Soon the daughter of Leung Pak-yeen, Ceci (Niki Chow), spotted a newspaper with the construction worker. She attempted to track him down and failed numerous times. Upon cleaning up her dead mother's house, she discovered a diary written before her death. The book content was told as part of a flashback, which spoke about Leung Pak-yeen's true past. Apparently he went to mainland China to do illegal trafficking a long time ago for his business. He set up and sold out one of his partners to gain a bigger share of the trafficking profit. His partner was killed under the custody of the mainland police, and never made it out alive.

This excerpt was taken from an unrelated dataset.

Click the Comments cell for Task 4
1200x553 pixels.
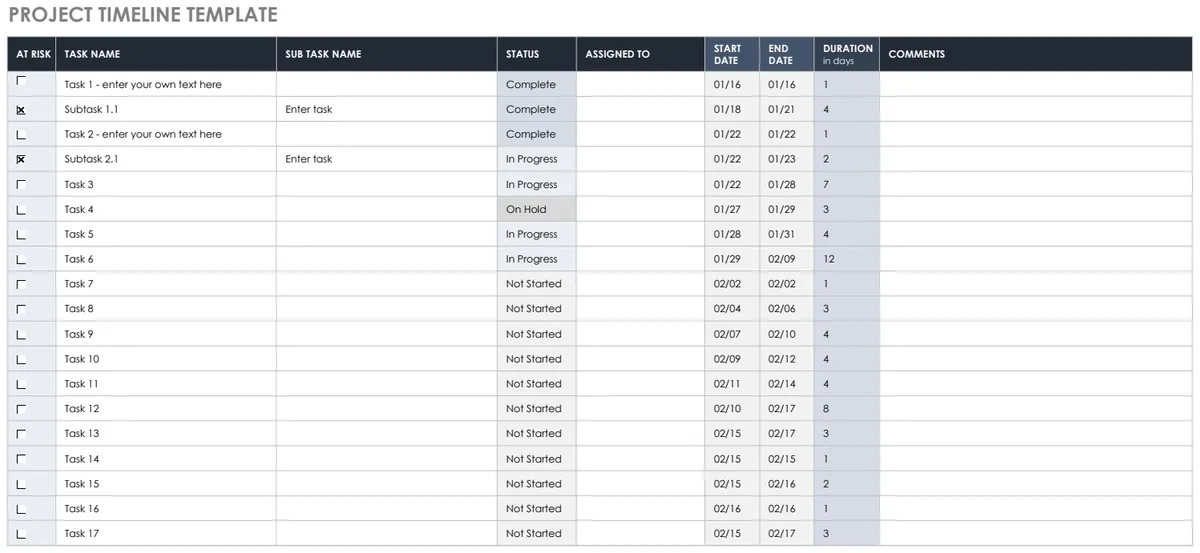[x=1037, y=209]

Ken (Kevin Cheng), the son of the partner, grew up thinking his father was just neglecting him. His girlfriend, Ceci, warned him about her findings in the diary, including her father's murder acts and motives. Ken soon realized his father did not neglect him when he was a child. Instead his father was set up by Leung Pak-yeen during the trafficking and killed. Both of them were motivated to track down the construction worker who witnessed at least one of the crimes.

Ken, Ceci, the construction worker would all end up in Hong Kong's High court in an attempt to put Leung Pak-yeen behind bars. Under oath, the construction worker would testify. Because of his poor credibility as an illegal immigrant and weak testimony going up against a top-notch lawyer, the case was lost. The father who was essentially responsible for the murder of two people earlier was now set free.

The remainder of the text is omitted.